The sheer lack of expertise present in both the customers and sign industry staff has led to a great deal of horrible looking sign work. Neon is rapidly disappearing from the scene, making matters worse (neon has a certain charm to it). The result is a growing, civic backlash. More and more municipal governments are passing very restrictive sign ordinances as a means of stomping out the visual clutter. As those severe sign codes spread via city beautification efforts it will end up being very bad for any sign company's bottom line. But we did it to ourselves by happily churning out garbage-quality work.
Missing fonts in an art file is an easy to fix issue. You can manually convert the type to curves/outlines and then send off the art file for production. I do that with 100% of my sign designs once the design is finalized -that way the artwork can be pulled up on any other production computer in my shop without having to mess with installing fonts or even installing software that can properly read the fonts (not many apps can read OTF Variable or OpenType-SVG fonts). Fonts can be embedded in PDFs. The Flatten Transparency function in Adobe Illustrator has a setting that will convert embedded fonts in a placed PDF to curves, that way you don't need to install a font to be able to edit the artwork. AFAIK CorelDRAW does not have an equivalent function.
I'm not aware of any single font files that cost $500 a piece. I had to spend $70 on a weight of Stone Sans for a Farmer's Insurance job recently. A OTF Variable font can cost $300-$400 a pop, but the VAR font contains a whole type family inside one file. Our sign company has to deal with all kinds of cost of business issues, but software and fonts are pretty minor compared to the cost of buying a new crane truck, a new 5' X 10' computer routing table or providing health insurance coverage.

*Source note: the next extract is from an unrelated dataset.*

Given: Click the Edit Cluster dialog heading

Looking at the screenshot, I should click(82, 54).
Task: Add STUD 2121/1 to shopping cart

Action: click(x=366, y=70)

I can tell you that paying for trucks or cutters can't be passed along to one client. However a designer can easily design, through self importance use so many variations of a font that you have to spend $500 or more. Most successful small business won't pay for that, I know I won't.
In my experiance designers add so much cost to a project that in most cases it negates their involvement. For about 25 years there was a group of artisans and project managers who had made a list of local designers who they refused to work with.
Who was the designer and did they have any control over the project was always my first questions. I made quite a bit of money on projects I first refused because of the designer then I came back into fix projects after they trashed the designer.